Among those who debated her most vigorously before voting in favor of confirmation, Senator Joseph R. Biden Jr., the ranking Democrat on the committee, repeatedly accused Ms. Rice of squandering an opportunity to admit past mistakes and draw members of both parties into an honest exchange of the difficulties ahead.

In particular, Senator Biden declared repeatedly that his own assertion that only about 4,000 Iraqi troops had been effectively trained - Ms. Rice said the number was 120,000 - had been based on confidential discussions with military commanders in Iraq.

"You all don't do anything except parrot, 'We've trained 120,000 forces,' " Mr. Biden said. "So I go home and people ask me, 'Why are we still there?' "

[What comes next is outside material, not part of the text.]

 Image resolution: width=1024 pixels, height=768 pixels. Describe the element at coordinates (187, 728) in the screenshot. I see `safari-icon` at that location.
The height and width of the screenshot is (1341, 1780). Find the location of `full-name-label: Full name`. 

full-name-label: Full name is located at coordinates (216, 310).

He added that it was worthless to listen to Defense Secretary Donald H. Rumsfeld on this subject because "he doesn't know what in the hell he's talking about on this."

Ms. Rice grimaced.

As administration officials noted after the hearings, military decisions and training activities will not fall under her authority.

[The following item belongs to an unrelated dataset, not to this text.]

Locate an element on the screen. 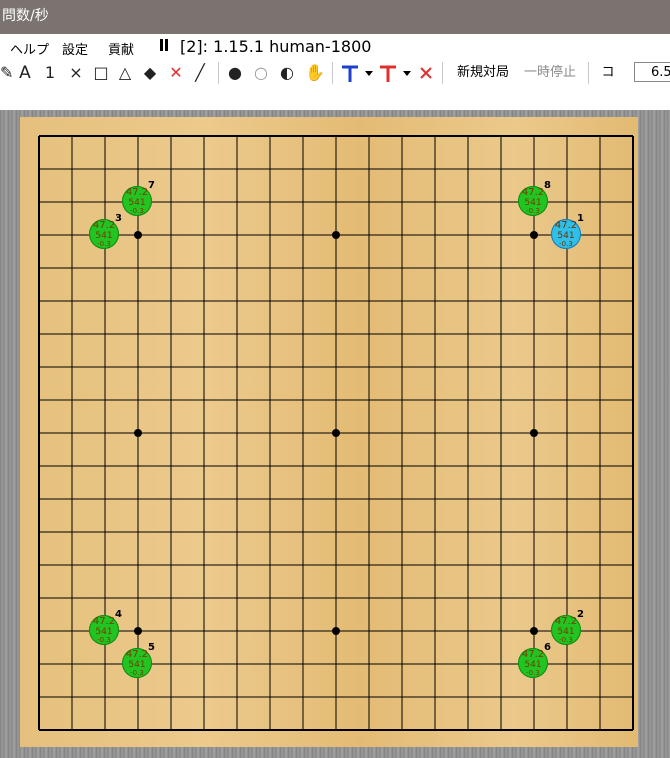  toolbar: ✎ A 1 × □ △ ◆ ✕ ╱ ● ○ ◐ ✋ 新規対局 一時停止 コミ is located at coordinates (335, 80).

In many ways Ms. Rice's words on the broad scope of foreign policy were intended to reassure the committee, which under the leadership of Senator Richard G. Lugar, the Republican chairman, is one of Washington's remaining bipartisan redoubts supporting the idea of diplomacy and working with allies.

"The time for diplomacy is now," she said at least twice.

But her testimony on the administration's "exit strategy" for Iraq was less reassuring to committee members. She said it rested on three principles: training more Iraqis to replace American troops, speeding construction money and getting Shiites, Sunni Arabs and Kurds to bring about reconciliation among themselves after the election on Jan. 30.

"You want us to assume that you'll make sound decisions based on immediate circumstances," said the most junior member of the committee, Senator Barack Obama, Democrat of Illinois, who said Ms. Rice was looking for "wiggle room" on a number of foreign policy issues. "And I think that the reason it's hard to pin you down on an exit strategy, or Iran, or these other circumstances, is you don't want to bind this administration."

In addition to the training of Iraqi security forces, the reconstruction effort has been slowed by the violent insurgency in Iraq, committee members noted. The administration has disbursed only $2.5 billion of the $18.4 billion in reconstruction funds that were appropriated in late 2003.

Finally, on political reconciliation, the administration has begun bracing for more violence and possibly more political strife after the vote, especially because hopes for a strong Sunni turnout are growing dim.

But reconciling Iraqis is a task that only Iraqis themselves can undertake, Ms. Rice implied, with Americans standing on the sideline.